While cereal is fighting to keep its share of the retail breakfast market, that’s just one battle in the war for breakfast. Grocery stores are facing increasingly fierce competition from the food service industry to capture breakfast consumers. Since 2007, annual breakfast/brunch occasions at restaurants and fast food locations have grown by 159.7 million visits.

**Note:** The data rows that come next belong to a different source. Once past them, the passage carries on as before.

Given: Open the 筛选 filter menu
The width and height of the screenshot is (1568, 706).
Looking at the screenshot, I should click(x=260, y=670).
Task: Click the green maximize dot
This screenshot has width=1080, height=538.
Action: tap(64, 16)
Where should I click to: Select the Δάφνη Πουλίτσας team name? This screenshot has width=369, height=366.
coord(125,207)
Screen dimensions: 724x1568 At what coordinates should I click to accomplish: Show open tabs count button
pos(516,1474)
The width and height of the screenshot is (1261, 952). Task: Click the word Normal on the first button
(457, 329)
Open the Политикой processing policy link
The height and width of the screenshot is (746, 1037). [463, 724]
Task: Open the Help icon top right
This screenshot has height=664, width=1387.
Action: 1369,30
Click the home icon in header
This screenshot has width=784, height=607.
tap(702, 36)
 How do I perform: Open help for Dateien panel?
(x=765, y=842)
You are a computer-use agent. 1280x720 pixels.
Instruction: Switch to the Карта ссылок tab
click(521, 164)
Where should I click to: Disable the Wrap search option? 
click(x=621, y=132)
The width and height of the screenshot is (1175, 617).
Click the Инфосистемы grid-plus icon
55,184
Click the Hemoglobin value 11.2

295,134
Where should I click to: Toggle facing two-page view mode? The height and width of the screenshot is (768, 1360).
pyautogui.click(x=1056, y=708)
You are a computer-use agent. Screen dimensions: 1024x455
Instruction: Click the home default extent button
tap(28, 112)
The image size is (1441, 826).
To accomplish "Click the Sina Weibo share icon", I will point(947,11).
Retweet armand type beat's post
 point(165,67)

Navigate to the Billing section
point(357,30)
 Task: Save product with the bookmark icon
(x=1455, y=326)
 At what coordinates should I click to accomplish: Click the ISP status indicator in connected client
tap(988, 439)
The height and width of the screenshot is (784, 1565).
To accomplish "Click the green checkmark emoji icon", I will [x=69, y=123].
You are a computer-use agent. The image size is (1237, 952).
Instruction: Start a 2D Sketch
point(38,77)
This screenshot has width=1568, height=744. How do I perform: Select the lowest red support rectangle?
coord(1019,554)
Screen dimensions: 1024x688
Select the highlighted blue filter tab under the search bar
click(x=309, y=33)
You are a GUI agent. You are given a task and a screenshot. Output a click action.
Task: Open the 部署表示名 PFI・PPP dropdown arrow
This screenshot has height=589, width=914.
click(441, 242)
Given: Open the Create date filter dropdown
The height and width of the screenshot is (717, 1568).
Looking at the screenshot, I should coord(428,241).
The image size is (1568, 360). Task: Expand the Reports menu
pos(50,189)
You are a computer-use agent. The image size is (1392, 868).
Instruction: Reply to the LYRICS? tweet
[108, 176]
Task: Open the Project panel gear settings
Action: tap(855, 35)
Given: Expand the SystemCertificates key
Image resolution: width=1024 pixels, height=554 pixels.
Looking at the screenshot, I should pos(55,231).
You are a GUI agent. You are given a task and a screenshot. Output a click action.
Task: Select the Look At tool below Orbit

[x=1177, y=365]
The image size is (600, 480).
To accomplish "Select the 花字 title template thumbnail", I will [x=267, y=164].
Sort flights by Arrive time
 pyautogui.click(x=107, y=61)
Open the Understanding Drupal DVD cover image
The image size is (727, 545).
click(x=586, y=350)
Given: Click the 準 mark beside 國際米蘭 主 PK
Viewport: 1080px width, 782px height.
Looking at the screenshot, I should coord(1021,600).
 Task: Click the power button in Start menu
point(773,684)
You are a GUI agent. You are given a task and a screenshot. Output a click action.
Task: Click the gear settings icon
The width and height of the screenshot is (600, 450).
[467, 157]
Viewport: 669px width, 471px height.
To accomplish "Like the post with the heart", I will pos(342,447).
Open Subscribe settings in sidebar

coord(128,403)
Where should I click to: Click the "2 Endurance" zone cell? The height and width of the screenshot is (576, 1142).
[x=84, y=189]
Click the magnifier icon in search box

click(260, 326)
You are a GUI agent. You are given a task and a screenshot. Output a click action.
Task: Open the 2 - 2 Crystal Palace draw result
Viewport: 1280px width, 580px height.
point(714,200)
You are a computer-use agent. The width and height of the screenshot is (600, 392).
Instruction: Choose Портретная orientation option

Weikel says breakfast has surpassed lunch and dinner as the biggest battleground. “It’s highly competitive between in home and fast food or food service,” she says. “The biggest obstacle to consumers purchasing food away from home is price.”
Technomic found that 52 per cent of consumers who eat breakfast at home do so to save money. “Basically, they know they can make food at home much more economically, but at the same time, because convenience is such a strong factor it really plays into that value equation.”
“While price will always be a large tipping point for consumers, going to the drive through and picking up a hot breakfast is becoming an increasing viable alternative for consumers.” “I think the biggest thing is convenience,” says Weikel. “Retailers really need to find some options that make it easy for the consumer.” To that end, breakfast sandwiches are becoming more and more popular as they’re affordable, easy to prepare and portable.
With the importance of health apparent in the cereal segment, nutrition is a good differentiator for retailers compared to the food service industry. “The perception around how unhealthy fast food is, is definitely a strength of the retail industry,” says Weikel. “And that’s why you see so many operators trying to improve its positioning.”
Holy Crap cereal comes in a convenient single cup serving following its successful space travel. The retail sector can entice new consumers and retain old ones by taking a page from the enemy. “I see the retailers taking a page from the food service industry,” says Weikel. “Because our culture is becoming more pressed for time and faster paced, I think it’s going to start trending to more premade breakfast sandwiches, premade products that aren’t going to take consumers long to make themselves and that are going to be easier.”
The other thing both retailers and food service companies are looking at is fresh prepared food. There isn’t much interest yet for breakfast but given its popularity for lunch and dinner, Weikel thinks it’s only a matter of time. “That could be opportunity as well for retailers, to take that healthy, home-style positioning and provide consumers with a middle ground between retail and food service.”